** Activity **
Pictures aside, the data must be reproduced exactly.

# # # # # # #

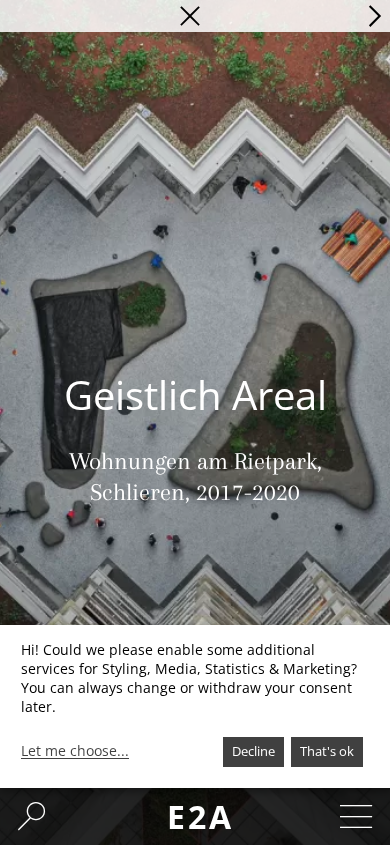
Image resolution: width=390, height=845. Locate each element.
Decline (253, 751)
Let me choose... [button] (75, 751)
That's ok (327, 751)
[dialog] (195, 706)
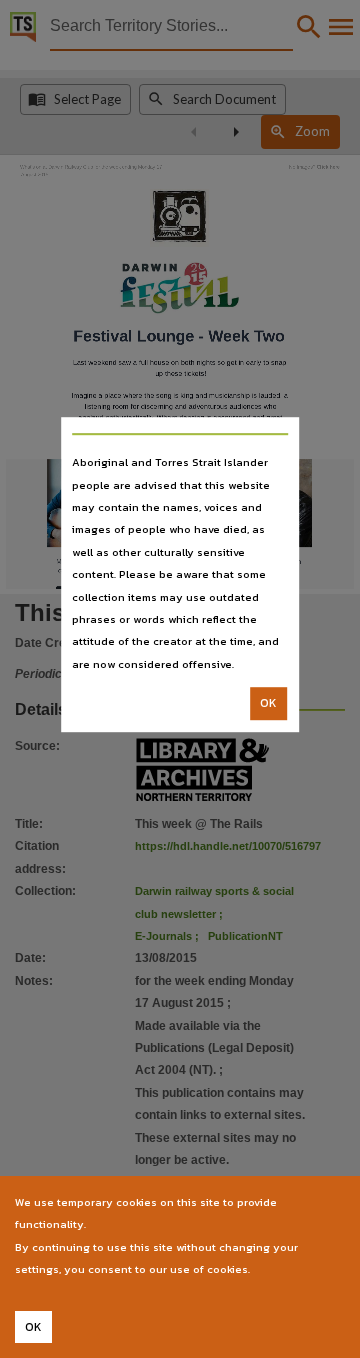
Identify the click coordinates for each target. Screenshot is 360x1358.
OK (268, 703)
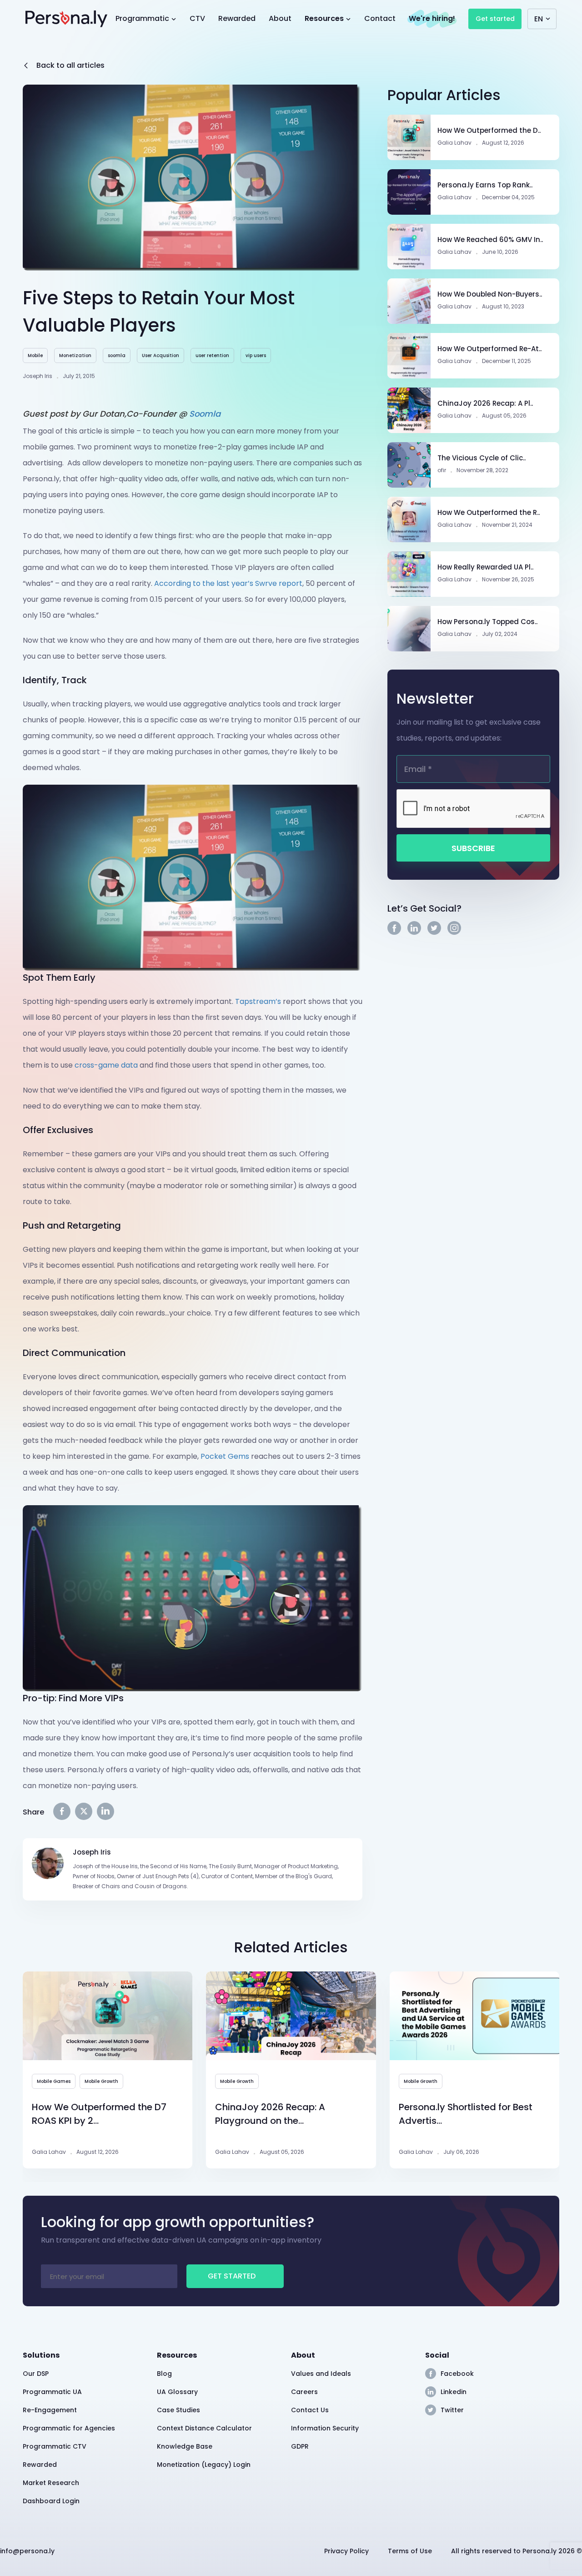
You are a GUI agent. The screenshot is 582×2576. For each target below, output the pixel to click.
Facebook (457, 2373)
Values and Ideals (321, 2373)
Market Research (51, 2482)
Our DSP (36, 2373)
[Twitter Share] (83, 1811)
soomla (116, 355)
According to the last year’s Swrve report (228, 583)
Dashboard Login (51, 2500)
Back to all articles (70, 65)
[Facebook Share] (61, 1811)
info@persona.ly (27, 2551)
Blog (164, 2373)
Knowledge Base (184, 2446)
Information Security (325, 2428)
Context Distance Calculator (204, 2428)
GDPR (300, 2446)
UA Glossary (177, 2391)
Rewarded (237, 18)
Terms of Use (410, 2551)
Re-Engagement (50, 2410)
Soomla (205, 413)
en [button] (538, 19)
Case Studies (178, 2410)
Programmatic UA (52, 2391)
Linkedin (454, 2391)
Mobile (35, 355)
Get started (495, 18)
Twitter (452, 2410)
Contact (380, 18)
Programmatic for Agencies (69, 2428)
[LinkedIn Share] (105, 1811)
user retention (212, 355)
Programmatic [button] (143, 18)
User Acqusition (160, 355)
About (280, 18)
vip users (256, 355)
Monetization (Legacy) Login (204, 2464)
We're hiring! (432, 18)
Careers (304, 2391)
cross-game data (106, 1065)
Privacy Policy (346, 2551)
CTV (197, 18)
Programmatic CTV (54, 2446)
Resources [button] (325, 18)
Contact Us (310, 2410)
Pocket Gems (225, 1456)
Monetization (75, 355)
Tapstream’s (258, 1001)
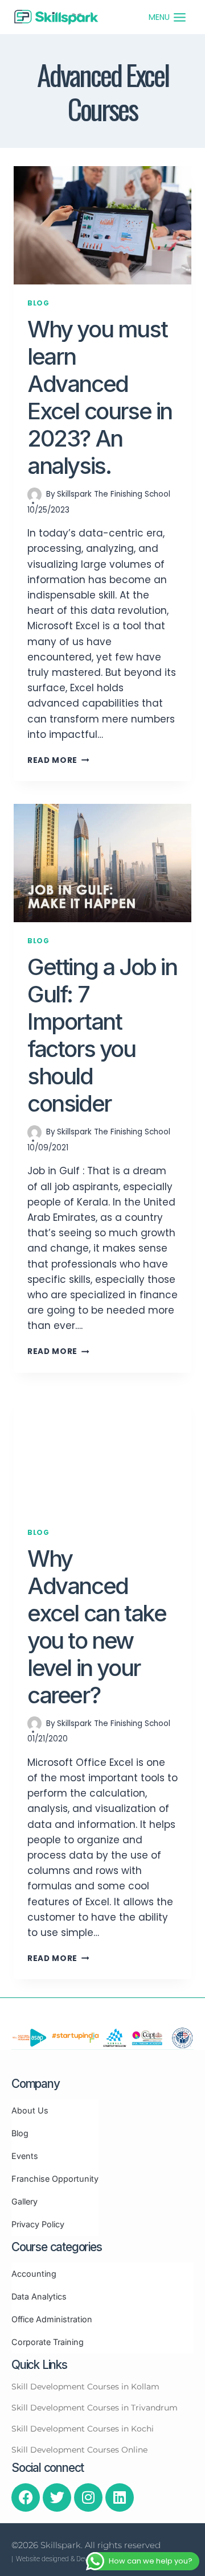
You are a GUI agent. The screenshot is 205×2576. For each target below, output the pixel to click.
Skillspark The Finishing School (113, 494)
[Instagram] (88, 2497)
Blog (38, 303)
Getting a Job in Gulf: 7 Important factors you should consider (102, 1035)
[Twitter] (57, 2497)
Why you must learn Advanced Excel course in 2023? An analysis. (99, 397)
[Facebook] (25, 2497)
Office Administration (51, 2319)
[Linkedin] (119, 2497)
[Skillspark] (56, 17)
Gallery (24, 2201)
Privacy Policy (37, 2224)
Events (24, 2156)
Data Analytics (39, 2296)
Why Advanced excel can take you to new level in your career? (96, 1627)
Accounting (33, 2273)
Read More (52, 760)
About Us (29, 2110)
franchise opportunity (55, 2178)
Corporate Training (47, 2342)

# # # # # # #

** Exercise output **
Image resolution: width=390, height=845. Locate each element.
Decline (253, 751)
Let me choose... [button] (75, 751)
That's ok (327, 751)
[dialog] (195, 706)
Identify the click coordinates for each target. Screenshot is 360x1358.
OK (268, 703)
You are a GUI agent. The screenshot is 582×2576. For each target below, output the pixel to click.
Facebook (457, 2373)
Values and Ideals (321, 2373)
Market Research (51, 2482)
Our DSP (36, 2373)
[Twitter Share] (83, 1811)
soomla (116, 355)
According to the last year’s Swrve report (228, 583)
Dashboard Login (51, 2500)
Back to all articles (70, 65)
[Facebook Share] (61, 1811)
info@persona.ly (27, 2551)
Blog (164, 2373)
Knowledge Base (184, 2446)
Information Security (325, 2428)
Context Distance Calculator (204, 2428)
GDPR (300, 2446)
UA Glossary (177, 2391)
Rewarded (237, 18)
Terms of Use (410, 2551)
Re-Engagement (50, 2410)
Soomla (205, 413)
en [button] (538, 19)
Case Studies (178, 2410)
Programmatic UA (52, 2391)
Linkedin (454, 2391)
Mobile (35, 355)
Get started (495, 18)
Twitter (452, 2410)
Contact (380, 18)
Programmatic for Agencies (69, 2428)
[LinkedIn Share] (105, 1811)
user retention (212, 355)
Programmatic [button] (143, 18)
User Acqusition (160, 355)
About (280, 18)
vip users (256, 355)
Monetization (Legacy) Login (204, 2464)
We're hiring! (432, 18)
Careers (304, 2391)
cross-game data (106, 1065)
Privacy Policy (346, 2551)
CTV (197, 18)
Programmatic CTV (54, 2446)
Resources [button] (325, 18)
Contact Us (310, 2410)
Pocket Gems (225, 1456)
Monetization (75, 355)
Tapstream’s (258, 1001)
You are a GUI agent. The screenshot is 205×2576. For each target below, output the pixel to click.
Skillspark The Finishing School (113, 494)
[Instagram] (88, 2497)
Blog (38, 303)
Getting a Job in Gulf: 7 Important factors you should consider (102, 1035)
[Twitter] (57, 2497)
Why you must learn Advanced Excel course in 2023? An analysis. (99, 397)
[Facebook] (25, 2497)
Office Administration (51, 2319)
[Linkedin] (119, 2497)
[Skillspark] (56, 17)
Gallery (24, 2201)
Privacy Policy (37, 2224)
Events (24, 2156)
Data Analytics (39, 2296)
Why Advanced excel can take you to new level in your career? (96, 1627)
Accounting (33, 2273)
Read More (52, 760)
About Us (29, 2110)
franchise opportunity (55, 2178)
Corporate Training (47, 2342)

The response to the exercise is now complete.